**WORK INSTRUCTIONS**.
Extract the full set of records that follows, word for word.

---------- DATASET RECORDS ----------

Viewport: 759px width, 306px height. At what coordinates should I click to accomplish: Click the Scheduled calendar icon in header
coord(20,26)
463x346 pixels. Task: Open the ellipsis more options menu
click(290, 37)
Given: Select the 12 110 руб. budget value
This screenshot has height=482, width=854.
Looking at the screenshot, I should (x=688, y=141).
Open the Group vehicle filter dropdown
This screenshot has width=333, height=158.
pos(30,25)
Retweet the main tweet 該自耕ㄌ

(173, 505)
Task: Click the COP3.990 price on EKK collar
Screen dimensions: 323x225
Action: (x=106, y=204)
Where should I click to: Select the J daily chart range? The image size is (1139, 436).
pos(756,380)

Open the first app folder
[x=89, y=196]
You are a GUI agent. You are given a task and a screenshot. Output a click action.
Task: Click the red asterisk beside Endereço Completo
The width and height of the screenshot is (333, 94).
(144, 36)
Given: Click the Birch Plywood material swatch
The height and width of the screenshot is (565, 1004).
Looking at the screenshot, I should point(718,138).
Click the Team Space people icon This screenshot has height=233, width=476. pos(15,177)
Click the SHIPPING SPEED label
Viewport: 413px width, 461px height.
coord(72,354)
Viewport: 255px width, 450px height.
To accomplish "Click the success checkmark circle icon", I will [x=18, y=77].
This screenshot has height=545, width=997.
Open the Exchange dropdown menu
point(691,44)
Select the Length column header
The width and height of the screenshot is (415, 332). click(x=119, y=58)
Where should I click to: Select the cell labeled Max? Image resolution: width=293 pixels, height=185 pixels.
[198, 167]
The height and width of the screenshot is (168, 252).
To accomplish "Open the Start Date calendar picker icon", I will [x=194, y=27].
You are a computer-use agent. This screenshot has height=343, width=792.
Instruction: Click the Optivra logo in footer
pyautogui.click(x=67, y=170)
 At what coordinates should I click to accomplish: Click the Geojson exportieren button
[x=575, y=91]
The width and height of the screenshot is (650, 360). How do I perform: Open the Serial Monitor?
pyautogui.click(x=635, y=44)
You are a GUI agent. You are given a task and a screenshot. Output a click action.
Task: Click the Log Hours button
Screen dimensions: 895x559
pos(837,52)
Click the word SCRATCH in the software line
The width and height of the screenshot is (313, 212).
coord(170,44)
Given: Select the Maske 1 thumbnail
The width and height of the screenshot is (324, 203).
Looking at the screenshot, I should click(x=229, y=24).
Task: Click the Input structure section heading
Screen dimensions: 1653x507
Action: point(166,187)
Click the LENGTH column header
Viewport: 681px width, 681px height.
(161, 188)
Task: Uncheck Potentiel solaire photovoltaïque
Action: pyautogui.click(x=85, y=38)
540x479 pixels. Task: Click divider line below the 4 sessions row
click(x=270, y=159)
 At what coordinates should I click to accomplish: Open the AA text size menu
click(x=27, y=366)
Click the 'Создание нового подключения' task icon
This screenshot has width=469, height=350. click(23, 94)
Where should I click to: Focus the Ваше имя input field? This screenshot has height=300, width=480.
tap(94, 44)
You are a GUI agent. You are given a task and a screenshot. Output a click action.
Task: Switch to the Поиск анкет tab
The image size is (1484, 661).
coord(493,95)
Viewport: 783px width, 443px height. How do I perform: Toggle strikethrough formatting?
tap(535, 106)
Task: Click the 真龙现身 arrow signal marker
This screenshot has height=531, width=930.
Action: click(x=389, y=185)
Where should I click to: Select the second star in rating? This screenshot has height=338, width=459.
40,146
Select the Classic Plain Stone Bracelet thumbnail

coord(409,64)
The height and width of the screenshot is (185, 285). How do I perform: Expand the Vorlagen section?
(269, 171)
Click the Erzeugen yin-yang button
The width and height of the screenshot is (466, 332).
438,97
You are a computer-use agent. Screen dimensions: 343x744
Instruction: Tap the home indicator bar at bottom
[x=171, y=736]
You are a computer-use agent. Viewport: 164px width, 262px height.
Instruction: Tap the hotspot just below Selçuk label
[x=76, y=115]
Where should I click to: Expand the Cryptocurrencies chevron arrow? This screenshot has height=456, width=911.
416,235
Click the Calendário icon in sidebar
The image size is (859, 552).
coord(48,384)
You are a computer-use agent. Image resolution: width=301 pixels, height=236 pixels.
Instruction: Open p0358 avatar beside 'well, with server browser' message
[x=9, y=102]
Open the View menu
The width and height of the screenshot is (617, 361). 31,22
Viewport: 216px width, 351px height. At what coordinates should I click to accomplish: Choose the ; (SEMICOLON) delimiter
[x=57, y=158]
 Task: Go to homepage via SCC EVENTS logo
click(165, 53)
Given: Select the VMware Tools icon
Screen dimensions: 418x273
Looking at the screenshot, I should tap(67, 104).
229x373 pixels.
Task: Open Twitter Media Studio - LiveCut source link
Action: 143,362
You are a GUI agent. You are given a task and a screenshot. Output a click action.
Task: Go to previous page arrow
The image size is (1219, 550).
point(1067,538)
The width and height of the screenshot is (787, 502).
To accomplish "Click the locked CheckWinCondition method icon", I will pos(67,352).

----------

**WRITTEN RESPONSE**.
Viewport: 759px width, 306px height. At what coordinates should I click to accomplish: Click the Scheduled calendar icon in header
coord(20,26)
463x346 pixels. Task: Open the ellipsis more options menu
click(290, 37)
Given: Select the 12 110 руб. budget value
This screenshot has height=482, width=854.
Looking at the screenshot, I should (x=688, y=141).
Open the Group vehicle filter dropdown
This screenshot has width=333, height=158.
pos(30,25)
Retweet the main tweet 該自耕ㄌ

(173, 505)
Task: Click the COP3.990 price on EKK collar
Screen dimensions: 323x225
Action: (x=106, y=204)
Where should I click to: Select the J daily chart range? The image size is (1139, 436).
pos(756,380)

Open the first app folder
[x=89, y=196]
You are a GUI agent. You are given a task and a screenshot. Output a click action.
Task: Click the red asterisk beside Endereço Completo
The width and height of the screenshot is (333, 94).
(144, 36)
Given: Click the Birch Plywood material swatch
The height and width of the screenshot is (565, 1004).
Looking at the screenshot, I should point(718,138).
Click the Team Space people icon This screenshot has height=233, width=476. pos(15,177)
Click the SHIPPING SPEED label
Viewport: 413px width, 461px height.
coord(72,354)
Viewport: 255px width, 450px height.
To accomplish "Click the success checkmark circle icon", I will [x=18, y=77].
This screenshot has height=545, width=997.
Open the Exchange dropdown menu
point(691,44)
Select the Length column header
The width and height of the screenshot is (415, 332). click(x=119, y=58)
Where should I click to: Select the cell labeled Max? Image resolution: width=293 pixels, height=185 pixels.
[198, 167]
The height and width of the screenshot is (168, 252).
To accomplish "Open the Start Date calendar picker icon", I will [x=194, y=27].
You are a computer-use agent. This screenshot has height=343, width=792.
Instruction: Click the Optivra logo in footer
pyautogui.click(x=67, y=170)
 At what coordinates should I click to accomplish: Click the Geojson exportieren button
[x=575, y=91]
The width and height of the screenshot is (650, 360). How do I perform: Open the Serial Monitor?
pyautogui.click(x=635, y=44)
You are a GUI agent. You are given a task and a screenshot. Output a click action.
Task: Click the Log Hours button
Screen dimensions: 895x559
pos(837,52)
Click the word SCRATCH in the software line
The width and height of the screenshot is (313, 212).
coord(170,44)
Given: Select the Maske 1 thumbnail
The width and height of the screenshot is (324, 203).
Looking at the screenshot, I should click(x=229, y=24).
Task: Click the Input structure section heading
Screen dimensions: 1653x507
Action: point(166,187)
Click the LENGTH column header
Viewport: 681px width, 681px height.
(161, 188)
Task: Uncheck Potentiel solaire photovoltaïque
Action: pyautogui.click(x=85, y=38)
540x479 pixels. Task: Click divider line below the 4 sessions row
click(x=270, y=159)
 At what coordinates should I click to accomplish: Open the AA text size menu
click(x=27, y=366)
Click the 'Создание нового подключения' task icon
This screenshot has width=469, height=350. click(23, 94)
Where should I click to: Focus the Ваше имя input field? This screenshot has height=300, width=480.
tap(94, 44)
You are a GUI agent. You are given a task and a screenshot. Output a click action.
Task: Switch to the Поиск анкет tab
The image size is (1484, 661).
coord(493,95)
Viewport: 783px width, 443px height. How do I perform: Toggle strikethrough formatting?
tap(535, 106)
Task: Click the 真龙现身 arrow signal marker
This screenshot has height=531, width=930.
Action: click(x=389, y=185)
Where should I click to: Select the second star in rating? This screenshot has height=338, width=459.
40,146
Select the Classic Plain Stone Bracelet thumbnail

coord(409,64)
The height and width of the screenshot is (185, 285). How do I perform: Expand the Vorlagen section?
(269, 171)
Click the Erzeugen yin-yang button
The width and height of the screenshot is (466, 332).
438,97
You are a computer-use agent. Screen dimensions: 343x744
Instruction: Tap the home indicator bar at bottom
[x=171, y=736]
You are a computer-use agent. Viewport: 164px width, 262px height.
Instruction: Tap the hotspot just below Selçuk label
[x=76, y=115]
Where should I click to: Expand the Cryptocurrencies chevron arrow? This screenshot has height=456, width=911.
416,235
Click the Calendário icon in sidebar
The image size is (859, 552).
coord(48,384)
You are a computer-use agent. Image resolution: width=301 pixels, height=236 pixels.
Instruction: Open p0358 avatar beside 'well, with server browser' message
[x=9, y=102]
Open the View menu
The width and height of the screenshot is (617, 361). 31,22
Viewport: 216px width, 351px height. At what coordinates should I click to accomplish: Choose the ; (SEMICOLON) delimiter
[x=57, y=158]
 Task: Go to homepage via SCC EVENTS logo
click(165, 53)
Given: Select the VMware Tools icon
Screen dimensions: 418x273
Looking at the screenshot, I should tap(67, 104).
229x373 pixels.
Task: Open Twitter Media Studio - LiveCut source link
Action: 143,362
You are a GUI agent. You are given a task and a screenshot. Output a click action.
Task: Go to previous page arrow
The image size is (1219, 550).
point(1067,538)
The width and height of the screenshot is (787, 502).
To accomplish "Click the locked CheckWinCondition method icon", I will pos(67,352).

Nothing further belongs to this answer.